» ASSIGNMENT:
In the records below, find the line that contains "Open the relations link tab icon". Retype that line and all the lines after it through the end, leaving out the pictures.

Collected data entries
Start of Block

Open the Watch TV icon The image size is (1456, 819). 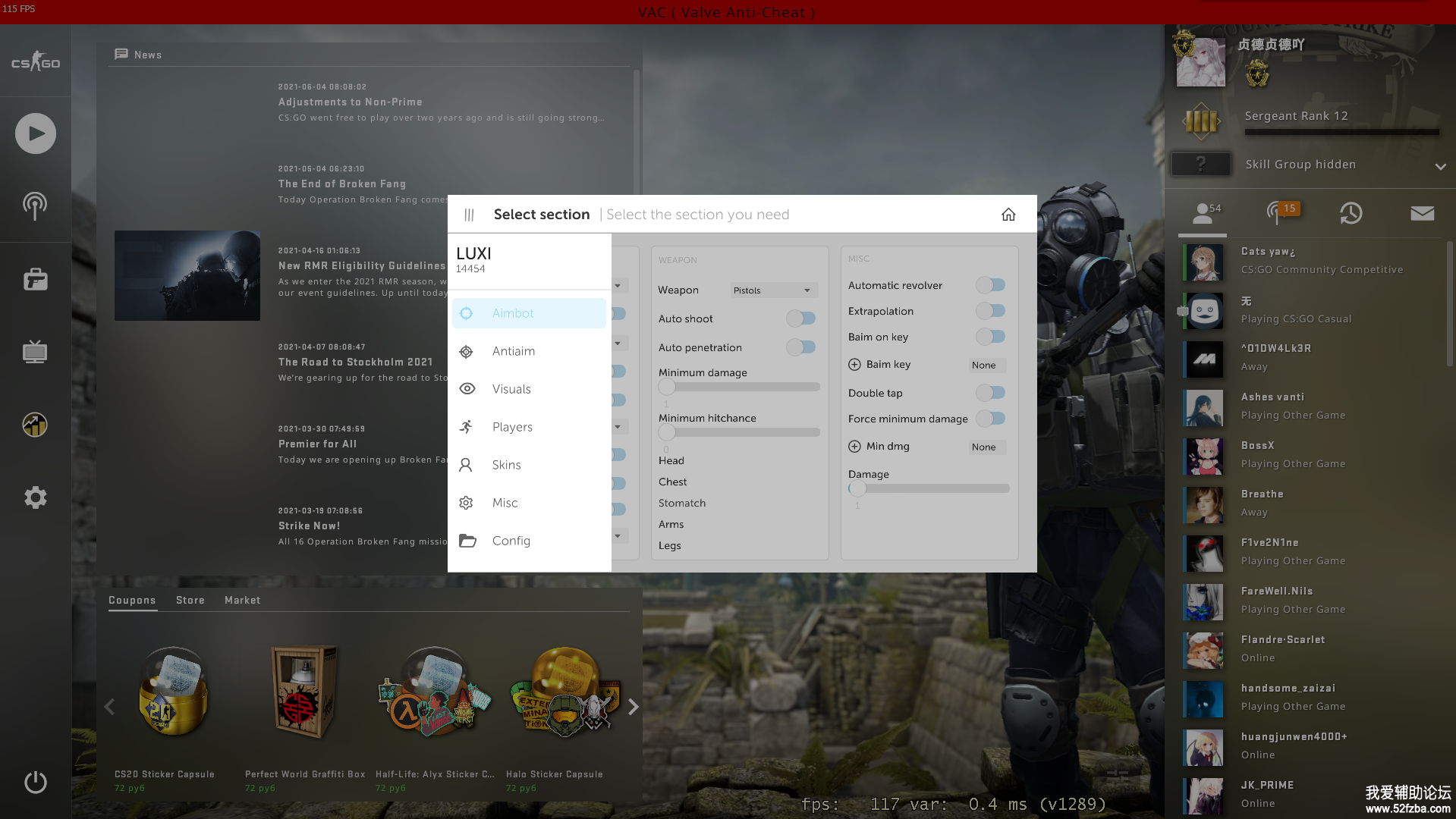point(35,352)
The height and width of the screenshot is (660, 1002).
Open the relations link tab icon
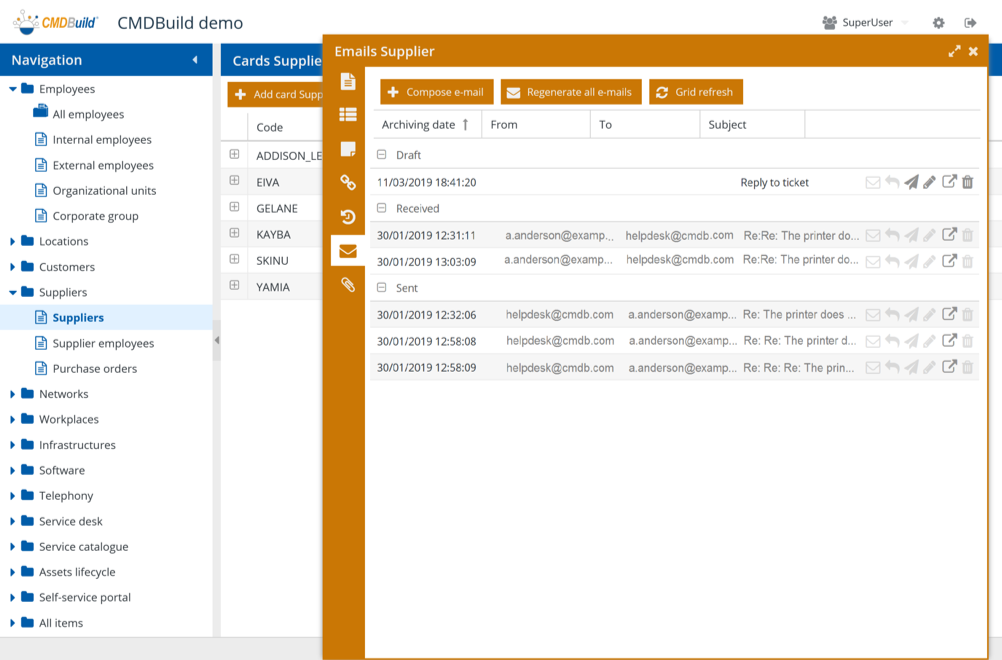pos(348,183)
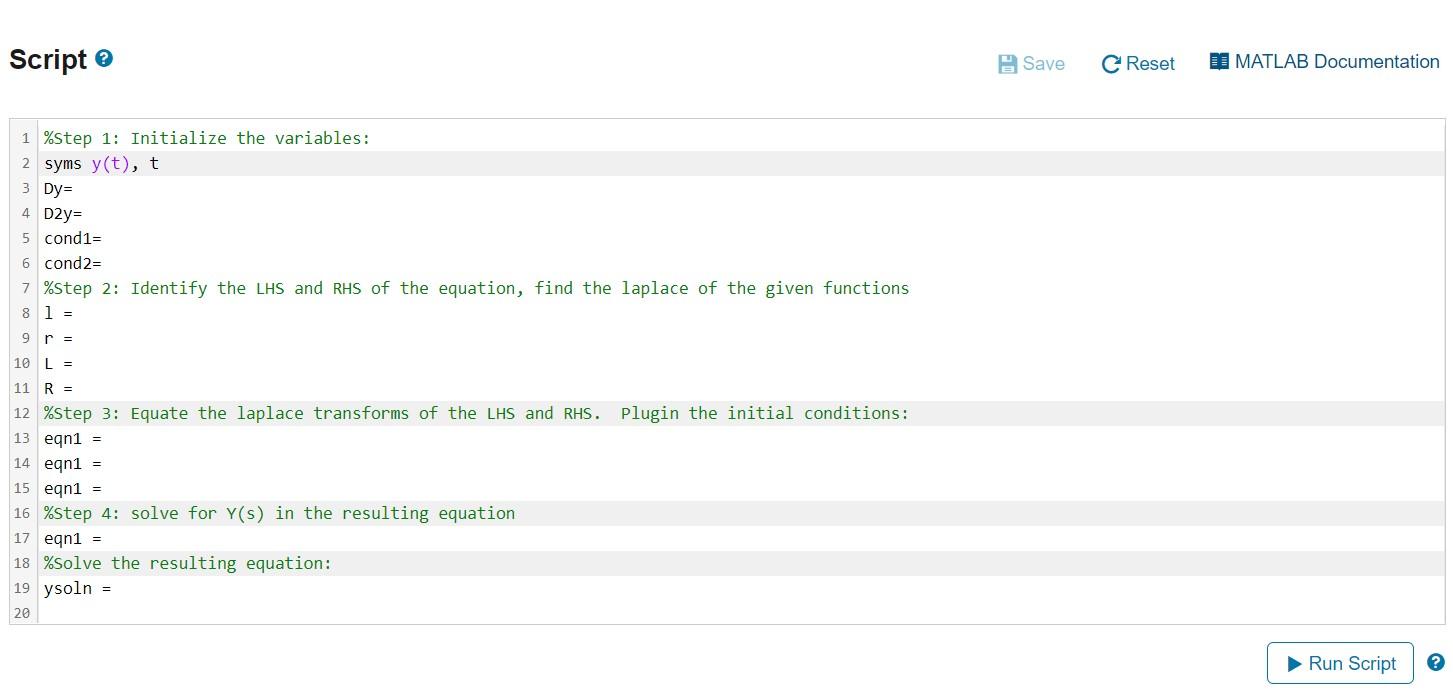Screen dimensions: 1453x697
Task: Click the play triangle inside Run Script
Action: (1294, 663)
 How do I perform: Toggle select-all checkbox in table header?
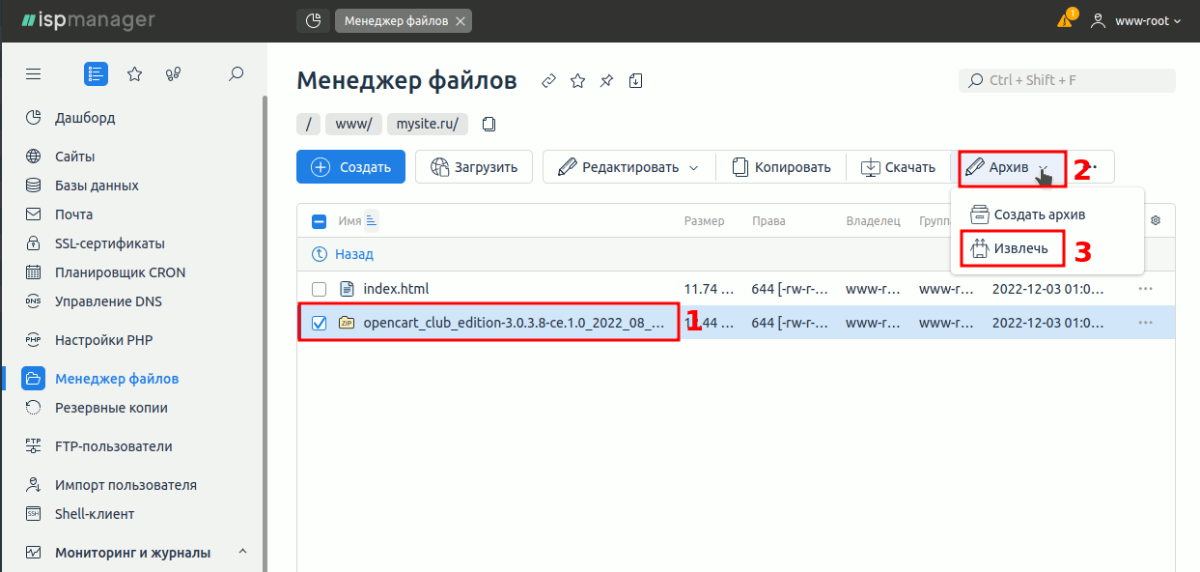click(x=319, y=222)
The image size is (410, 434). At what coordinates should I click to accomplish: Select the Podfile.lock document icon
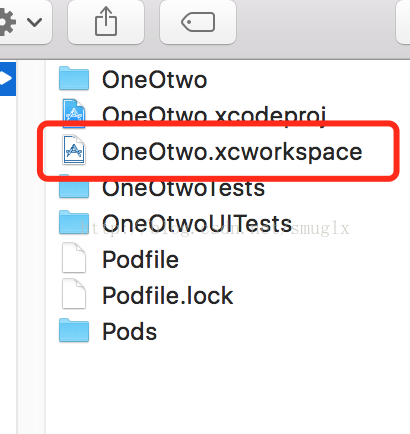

End of Block

» SOLVED EXERCISE:
Open the relations link tab icon
pos(348,183)
Screen dimensions: 1453x697
Task: Click the play triangle inside Run Script
Action: (1294, 663)
 How do I perform: Toggle select-all checkbox in table header?
click(x=319, y=222)
The image size is (410, 434). At what coordinates should I click to accomplish: Select the Podfile.lock document icon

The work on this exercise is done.